▶ MATERIAL FOR THE TASK:

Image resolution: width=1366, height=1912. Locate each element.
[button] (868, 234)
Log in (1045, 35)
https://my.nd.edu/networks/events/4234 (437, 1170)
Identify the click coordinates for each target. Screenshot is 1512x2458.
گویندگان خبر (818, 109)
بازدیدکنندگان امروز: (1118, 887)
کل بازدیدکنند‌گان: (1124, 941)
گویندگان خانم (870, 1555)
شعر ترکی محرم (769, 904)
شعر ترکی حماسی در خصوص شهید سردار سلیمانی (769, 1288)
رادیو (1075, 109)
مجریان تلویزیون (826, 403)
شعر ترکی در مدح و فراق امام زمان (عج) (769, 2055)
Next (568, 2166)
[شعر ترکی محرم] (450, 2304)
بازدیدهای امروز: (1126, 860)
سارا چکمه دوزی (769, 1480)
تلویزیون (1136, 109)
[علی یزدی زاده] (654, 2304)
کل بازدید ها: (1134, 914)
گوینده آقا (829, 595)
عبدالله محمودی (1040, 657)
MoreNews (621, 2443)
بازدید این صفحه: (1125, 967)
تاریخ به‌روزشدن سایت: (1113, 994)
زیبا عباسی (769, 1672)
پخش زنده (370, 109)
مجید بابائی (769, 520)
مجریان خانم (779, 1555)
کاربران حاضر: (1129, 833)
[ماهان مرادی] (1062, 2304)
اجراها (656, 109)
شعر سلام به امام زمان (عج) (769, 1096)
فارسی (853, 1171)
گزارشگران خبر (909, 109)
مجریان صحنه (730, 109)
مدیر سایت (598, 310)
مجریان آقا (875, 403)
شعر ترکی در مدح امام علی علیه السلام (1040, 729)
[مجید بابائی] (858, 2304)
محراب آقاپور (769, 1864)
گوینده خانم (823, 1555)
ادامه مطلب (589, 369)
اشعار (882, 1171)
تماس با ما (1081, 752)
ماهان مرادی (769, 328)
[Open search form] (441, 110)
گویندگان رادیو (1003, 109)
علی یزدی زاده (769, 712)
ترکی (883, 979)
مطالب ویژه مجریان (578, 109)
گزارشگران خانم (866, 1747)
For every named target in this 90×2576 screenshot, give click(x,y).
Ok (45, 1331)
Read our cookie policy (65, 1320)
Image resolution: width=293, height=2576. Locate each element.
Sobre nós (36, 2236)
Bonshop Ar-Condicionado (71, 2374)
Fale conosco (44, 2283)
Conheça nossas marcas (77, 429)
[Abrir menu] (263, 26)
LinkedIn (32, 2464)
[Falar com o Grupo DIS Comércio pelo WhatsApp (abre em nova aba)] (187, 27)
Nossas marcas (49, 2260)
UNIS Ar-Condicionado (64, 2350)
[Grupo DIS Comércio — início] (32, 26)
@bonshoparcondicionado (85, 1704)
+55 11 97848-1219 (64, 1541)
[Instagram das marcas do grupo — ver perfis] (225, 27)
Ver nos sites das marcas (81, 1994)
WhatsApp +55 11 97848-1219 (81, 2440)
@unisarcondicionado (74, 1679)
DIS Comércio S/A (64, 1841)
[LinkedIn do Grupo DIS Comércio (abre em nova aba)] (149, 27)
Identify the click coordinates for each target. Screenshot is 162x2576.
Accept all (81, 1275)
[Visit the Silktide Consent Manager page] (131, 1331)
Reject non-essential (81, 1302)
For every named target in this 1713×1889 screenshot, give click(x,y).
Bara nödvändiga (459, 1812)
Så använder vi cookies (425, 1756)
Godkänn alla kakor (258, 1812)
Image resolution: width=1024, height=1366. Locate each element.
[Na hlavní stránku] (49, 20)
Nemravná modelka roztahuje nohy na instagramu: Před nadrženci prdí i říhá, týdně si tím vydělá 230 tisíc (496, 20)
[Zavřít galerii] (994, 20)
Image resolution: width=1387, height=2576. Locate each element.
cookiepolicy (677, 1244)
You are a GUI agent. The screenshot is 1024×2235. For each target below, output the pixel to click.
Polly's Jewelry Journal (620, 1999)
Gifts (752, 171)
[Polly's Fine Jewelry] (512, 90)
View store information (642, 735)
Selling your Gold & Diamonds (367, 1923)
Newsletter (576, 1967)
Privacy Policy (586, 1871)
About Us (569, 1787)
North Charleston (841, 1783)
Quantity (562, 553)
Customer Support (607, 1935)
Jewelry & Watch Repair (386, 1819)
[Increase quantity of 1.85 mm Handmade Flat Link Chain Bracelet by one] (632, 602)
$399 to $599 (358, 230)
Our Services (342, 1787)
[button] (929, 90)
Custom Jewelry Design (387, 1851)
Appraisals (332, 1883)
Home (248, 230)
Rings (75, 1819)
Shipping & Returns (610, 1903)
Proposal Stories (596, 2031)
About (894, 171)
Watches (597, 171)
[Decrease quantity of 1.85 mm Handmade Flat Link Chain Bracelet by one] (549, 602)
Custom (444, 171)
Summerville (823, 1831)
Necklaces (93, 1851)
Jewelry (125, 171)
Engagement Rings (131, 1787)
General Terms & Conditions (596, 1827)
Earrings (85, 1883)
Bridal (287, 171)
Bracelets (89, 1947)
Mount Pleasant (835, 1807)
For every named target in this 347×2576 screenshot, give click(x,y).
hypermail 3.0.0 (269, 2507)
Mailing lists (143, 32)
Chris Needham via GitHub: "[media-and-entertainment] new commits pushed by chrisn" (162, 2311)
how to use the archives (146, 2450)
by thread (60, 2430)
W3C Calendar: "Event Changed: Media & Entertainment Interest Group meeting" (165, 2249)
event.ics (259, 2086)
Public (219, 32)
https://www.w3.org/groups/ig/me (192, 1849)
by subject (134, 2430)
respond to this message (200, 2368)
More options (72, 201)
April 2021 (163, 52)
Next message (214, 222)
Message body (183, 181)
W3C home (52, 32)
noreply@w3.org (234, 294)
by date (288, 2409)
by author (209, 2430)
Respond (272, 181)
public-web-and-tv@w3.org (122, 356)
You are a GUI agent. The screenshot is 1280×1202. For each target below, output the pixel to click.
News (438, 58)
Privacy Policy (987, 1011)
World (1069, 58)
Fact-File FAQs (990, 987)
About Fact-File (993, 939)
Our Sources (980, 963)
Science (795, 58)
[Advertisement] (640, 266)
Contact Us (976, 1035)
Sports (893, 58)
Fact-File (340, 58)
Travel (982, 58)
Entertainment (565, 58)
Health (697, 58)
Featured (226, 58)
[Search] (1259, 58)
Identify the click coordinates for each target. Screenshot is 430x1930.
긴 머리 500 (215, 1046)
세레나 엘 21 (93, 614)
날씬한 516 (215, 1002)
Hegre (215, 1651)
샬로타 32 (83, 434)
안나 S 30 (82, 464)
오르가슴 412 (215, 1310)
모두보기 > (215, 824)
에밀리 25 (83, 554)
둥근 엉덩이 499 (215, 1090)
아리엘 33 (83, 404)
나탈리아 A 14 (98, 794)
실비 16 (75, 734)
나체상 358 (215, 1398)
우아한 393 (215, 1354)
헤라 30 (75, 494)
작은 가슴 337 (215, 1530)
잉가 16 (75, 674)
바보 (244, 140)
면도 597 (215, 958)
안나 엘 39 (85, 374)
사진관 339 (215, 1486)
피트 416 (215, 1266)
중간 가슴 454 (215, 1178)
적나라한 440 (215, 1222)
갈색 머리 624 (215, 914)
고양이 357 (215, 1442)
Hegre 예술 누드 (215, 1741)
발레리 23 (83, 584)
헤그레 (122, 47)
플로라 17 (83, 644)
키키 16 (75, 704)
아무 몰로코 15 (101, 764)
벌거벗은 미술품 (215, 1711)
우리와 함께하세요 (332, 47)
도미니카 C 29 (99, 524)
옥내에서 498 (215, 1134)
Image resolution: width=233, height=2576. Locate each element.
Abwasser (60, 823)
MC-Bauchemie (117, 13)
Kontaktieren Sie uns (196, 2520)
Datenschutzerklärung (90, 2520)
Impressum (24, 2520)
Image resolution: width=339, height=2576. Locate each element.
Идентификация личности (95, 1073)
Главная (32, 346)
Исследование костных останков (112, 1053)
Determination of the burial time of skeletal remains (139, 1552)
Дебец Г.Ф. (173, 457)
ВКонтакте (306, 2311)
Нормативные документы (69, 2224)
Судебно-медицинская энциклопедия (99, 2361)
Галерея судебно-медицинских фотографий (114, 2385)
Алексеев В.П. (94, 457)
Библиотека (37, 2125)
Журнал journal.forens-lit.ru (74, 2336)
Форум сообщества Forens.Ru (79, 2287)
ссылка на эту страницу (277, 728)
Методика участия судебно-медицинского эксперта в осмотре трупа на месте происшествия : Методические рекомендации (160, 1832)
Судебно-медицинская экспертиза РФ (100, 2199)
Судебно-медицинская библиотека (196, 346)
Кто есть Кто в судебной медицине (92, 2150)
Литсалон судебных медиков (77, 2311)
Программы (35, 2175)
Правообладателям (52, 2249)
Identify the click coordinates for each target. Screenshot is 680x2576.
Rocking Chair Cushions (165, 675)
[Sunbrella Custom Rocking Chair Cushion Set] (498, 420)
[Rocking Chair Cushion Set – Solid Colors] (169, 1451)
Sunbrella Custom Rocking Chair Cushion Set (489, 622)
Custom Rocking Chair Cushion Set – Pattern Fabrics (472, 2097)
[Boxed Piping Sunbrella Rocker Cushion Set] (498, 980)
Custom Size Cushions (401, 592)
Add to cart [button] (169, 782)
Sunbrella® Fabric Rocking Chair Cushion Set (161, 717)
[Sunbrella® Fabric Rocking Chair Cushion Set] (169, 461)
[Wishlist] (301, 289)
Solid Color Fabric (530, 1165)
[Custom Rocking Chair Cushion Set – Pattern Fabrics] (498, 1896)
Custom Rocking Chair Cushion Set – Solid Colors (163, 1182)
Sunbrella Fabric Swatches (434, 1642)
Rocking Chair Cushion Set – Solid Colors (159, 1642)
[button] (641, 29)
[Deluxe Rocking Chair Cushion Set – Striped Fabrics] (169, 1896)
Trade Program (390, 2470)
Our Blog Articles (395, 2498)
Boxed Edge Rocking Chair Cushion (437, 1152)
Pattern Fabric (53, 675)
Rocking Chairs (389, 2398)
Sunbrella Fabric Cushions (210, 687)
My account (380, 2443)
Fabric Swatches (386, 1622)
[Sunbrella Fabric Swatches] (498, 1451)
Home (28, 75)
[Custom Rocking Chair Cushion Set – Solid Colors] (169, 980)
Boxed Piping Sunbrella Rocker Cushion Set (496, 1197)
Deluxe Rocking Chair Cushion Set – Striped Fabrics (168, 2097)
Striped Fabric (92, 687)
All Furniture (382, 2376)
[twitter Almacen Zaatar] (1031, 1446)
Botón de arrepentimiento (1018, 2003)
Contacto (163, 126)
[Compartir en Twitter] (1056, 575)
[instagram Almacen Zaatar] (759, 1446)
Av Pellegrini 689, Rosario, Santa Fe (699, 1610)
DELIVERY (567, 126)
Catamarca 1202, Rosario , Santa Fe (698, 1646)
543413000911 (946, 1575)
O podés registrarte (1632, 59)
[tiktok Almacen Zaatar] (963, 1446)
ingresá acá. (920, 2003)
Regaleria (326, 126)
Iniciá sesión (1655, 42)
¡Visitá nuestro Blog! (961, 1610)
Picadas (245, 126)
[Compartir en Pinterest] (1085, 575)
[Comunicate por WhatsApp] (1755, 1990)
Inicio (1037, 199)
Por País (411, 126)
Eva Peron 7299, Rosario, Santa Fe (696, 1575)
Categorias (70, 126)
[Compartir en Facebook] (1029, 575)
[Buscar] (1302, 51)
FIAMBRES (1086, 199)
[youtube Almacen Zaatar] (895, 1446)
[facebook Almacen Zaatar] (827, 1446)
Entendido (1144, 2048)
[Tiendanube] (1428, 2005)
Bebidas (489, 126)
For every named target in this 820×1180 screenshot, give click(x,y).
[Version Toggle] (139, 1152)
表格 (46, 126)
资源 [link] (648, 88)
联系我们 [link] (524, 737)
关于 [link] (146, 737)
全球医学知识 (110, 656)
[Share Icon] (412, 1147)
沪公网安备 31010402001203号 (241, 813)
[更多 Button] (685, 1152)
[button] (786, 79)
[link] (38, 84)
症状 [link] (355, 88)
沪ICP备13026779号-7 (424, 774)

▶ AIM OF THE EXERCISE: Scan the listing for the string "LinkedIn" and copy every line that carries it.

▶ ANSWER SECTION:
LinkedIn (32, 2464)
[LinkedIn do Grupo DIS Comércio (abre em nova aba)] (149, 27)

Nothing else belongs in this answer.